● **Requirement 1**
Copy the stretch of the Top Chef episode recap from "When the chefs" through "out. YAY, TEAM KEVIN!!!".
● **Requirement 2**
In the listing, from the start through the line containing "Action: coord(166,221)", replace "purple" with "orange" and leave everything else unchanged. Give back only those lines.

● **Text section**

We are inching closer, kittens. Closer and closer to the elimination of mediocrity and the emergence of the final competitors. Thank the baby jeebus–I feel like this season has dragged on and on and on. Of course I’ll be sad when it’s all over, but for now I feel like complaining about THIS, thankyouverymuch.
Blah blah blah, the episode starts with everyone being kind of down about Restaurant Wars and, of course, about the fact that Robin is still there. They head over to the M Resort, where Padma is waiting for them with Paul Bartolotta. They announce a TV dinner challenge, so I’m thinking, cool, they’ll have to develop a concept that is microwaveable and still tasty. WRONG. Apparently, “TV dinner challenge” means “create a dish inspired by a random TV show and put it on a segmented plate.” Oh, and it also means “Padma and Chef Bartolotta will eat the dishes while sitting on a 70s-esque couch in front of a fake television set.” Lame, lame, lame. I was pretty disinterested in the challenge, but I paid attention long enough to see Kevin win for his Sopranos-inspired meatballs, roasted cauliflower, and roasted pears. YAY, TEAM KEVIN!!! Even though your stellar Top Chef performance is making it frickin’ IMPOSSIBLE to get a reservation at your restaurant, I still heart you the mostest.
Padma announces that the elimination challenge will involve the chefs taking over craftsteak (Tom Colicchio’s Vegas steakhouse) for the night. That’s all the explanation she provides. If I were a contestant, I would be very suspicious. There is NO WAY the challenge could be so simple and straightforward. I would immediately brainstorm potential tricks and twists. Of course, I have WATCHED THE SHOW BEFORE. Apparently, the actual contestants have not, as they proceed to lounge around the house and dream up delicious, meaty scenarios. Dumbasses.
When the chefs walk into craftsteak, they head straight to the walk-in and peruse the beefy offerings. Not so fast, oh naive ones. Tom and Padma have a surprise guest to introduce! Her name is Natalie Portman…and she’s a vegetarian. Cue ominous music. The chefs scramble back into the chiller to fight over produce. There’s a lot of grandstanding from Robin and Mike I. about how they cook vegetarian all the time, which clearly means that their dishes will suck. Kevin mentions that he and his wife give up meat for Lent, but because it’s Kevin, it’s not grandstanding and it means that he will rock out. YAY, TEAM KEVIN!!!

● **Task inputs**
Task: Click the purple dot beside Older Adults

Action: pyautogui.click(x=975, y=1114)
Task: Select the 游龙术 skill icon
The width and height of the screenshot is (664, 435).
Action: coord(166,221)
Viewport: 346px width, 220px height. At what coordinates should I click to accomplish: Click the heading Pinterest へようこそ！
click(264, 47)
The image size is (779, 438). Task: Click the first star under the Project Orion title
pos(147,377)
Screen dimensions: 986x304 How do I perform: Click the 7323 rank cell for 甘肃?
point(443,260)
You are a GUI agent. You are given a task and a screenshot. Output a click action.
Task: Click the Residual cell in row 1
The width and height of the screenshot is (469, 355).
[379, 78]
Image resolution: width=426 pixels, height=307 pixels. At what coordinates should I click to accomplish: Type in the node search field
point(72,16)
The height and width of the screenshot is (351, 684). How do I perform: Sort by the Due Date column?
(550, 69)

● **Exercise solution 1**
When the chefs walk into craftsteak, they head straight to the walk-in and peruse the beefy offerings. Not so fast, oh naive ones. Tom and Padma have a surprise guest to introduce! Her name is Natalie Portman…and she’s a vegetarian. Cue ominous music. The chefs scramble back into the chiller to fight over produce. There’s a lot of grandstanding from Robin and Mike I. about how they cook vegetarian all the time, which clearly means that their dishes will suck. Kevin mentions that he and his wife give up meat for Lent, but because it’s Kevin, it’s not grandstanding and it means that he will rock out. YAY, TEAM KEVIN!!!

● **Exercise solution 2**
Task: Click the orange dot beside Older Adults

Action: pyautogui.click(x=975, y=1114)
Task: Select the 游龙术 skill icon
The width and height of the screenshot is (664, 435).
Action: coord(166,221)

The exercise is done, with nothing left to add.